To represent this problem better,
- Let
A be the profit matrix where A[c] is the profit array for city c (c = 0 for the first city, c = 1 for the second, and so on).
- Let
P(i, c) be the optimal profit up to and including day i such that the moving company end up in city c on day i.
- Let
C(c', c) is the cost of moving from a city c' to a city c.
This setup allows us to generalize the solution to an arbitrary number of cities.
In order to maximize P(i, c), we have to consider all possible cities that the movers could be in on the previous day i-1 and choose the maximal option. These possibilities include the movers being in the same city on the previous day, and moving from another city the previous day while incurring a moving cost. Hence
P(i, c) = max(P(i-1, c), max(P(i-1, c') + C(c', c) for all cities c' != c)) + A[c][i]
The first argument in the outer max (P(i-1, c)) considers the case where the movers were in the same city on the previous day, and the second argument (the inner max) evaluates and maximizes the profits (including moving costs) if the movers were in a different city on the previous day.
The final answer is simply max(P(n, x) for all cities x) where n is the last day (considering all possible cities the movers could end up in on the final day).
In your example, city A == city 0, city B == city 1, profit matrix A = [[10, 20, 30], [-10, 50, 20]], and C(0, 1) = C(1, 0) = 20.
EDIT:
The time complexity will be O(nc), where n is the number of days and c is the number of cities. If the number of cities is fixed, then the time complexity is O(n).

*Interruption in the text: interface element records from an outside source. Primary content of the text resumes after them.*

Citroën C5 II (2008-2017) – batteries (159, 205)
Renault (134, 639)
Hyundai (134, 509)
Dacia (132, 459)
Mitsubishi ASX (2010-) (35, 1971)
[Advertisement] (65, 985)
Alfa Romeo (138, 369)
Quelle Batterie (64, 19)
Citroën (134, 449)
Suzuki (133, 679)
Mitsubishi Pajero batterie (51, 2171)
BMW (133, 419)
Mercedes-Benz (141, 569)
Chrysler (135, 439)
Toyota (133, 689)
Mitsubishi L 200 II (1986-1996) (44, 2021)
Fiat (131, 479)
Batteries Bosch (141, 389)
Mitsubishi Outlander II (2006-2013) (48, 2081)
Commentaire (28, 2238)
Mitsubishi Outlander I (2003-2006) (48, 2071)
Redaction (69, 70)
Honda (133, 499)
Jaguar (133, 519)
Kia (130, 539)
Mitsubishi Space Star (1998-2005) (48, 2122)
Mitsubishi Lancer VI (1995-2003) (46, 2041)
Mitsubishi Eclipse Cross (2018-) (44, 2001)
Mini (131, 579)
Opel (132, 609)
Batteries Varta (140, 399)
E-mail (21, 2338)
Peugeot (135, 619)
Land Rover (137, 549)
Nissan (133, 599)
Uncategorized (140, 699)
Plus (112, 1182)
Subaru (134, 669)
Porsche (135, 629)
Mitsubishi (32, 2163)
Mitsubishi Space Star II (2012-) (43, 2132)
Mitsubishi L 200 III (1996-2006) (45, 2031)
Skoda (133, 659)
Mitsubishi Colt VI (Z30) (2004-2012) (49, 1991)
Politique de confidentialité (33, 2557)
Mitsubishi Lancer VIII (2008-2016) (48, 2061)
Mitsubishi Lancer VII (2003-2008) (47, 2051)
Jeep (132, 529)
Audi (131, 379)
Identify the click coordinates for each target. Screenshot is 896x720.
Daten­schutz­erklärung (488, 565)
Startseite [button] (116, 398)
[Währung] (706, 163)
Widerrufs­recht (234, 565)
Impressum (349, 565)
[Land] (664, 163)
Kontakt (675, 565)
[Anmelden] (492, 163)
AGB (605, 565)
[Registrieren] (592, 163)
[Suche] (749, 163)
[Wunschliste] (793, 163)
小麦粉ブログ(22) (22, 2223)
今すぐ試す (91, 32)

Proving correctness can be done using induction. Assume that P(i-1, x) is maximal for all cities x. Then show that P(i, c) for some city c as defined above is maximal. There are two possibilities for the maximal solution:
- The movers were in the same city
c on day i-1
- The movers were in a different city
c' on day i-1.
Now all you have to show is that the recurrence defined above will give you the correct solution in both these cases.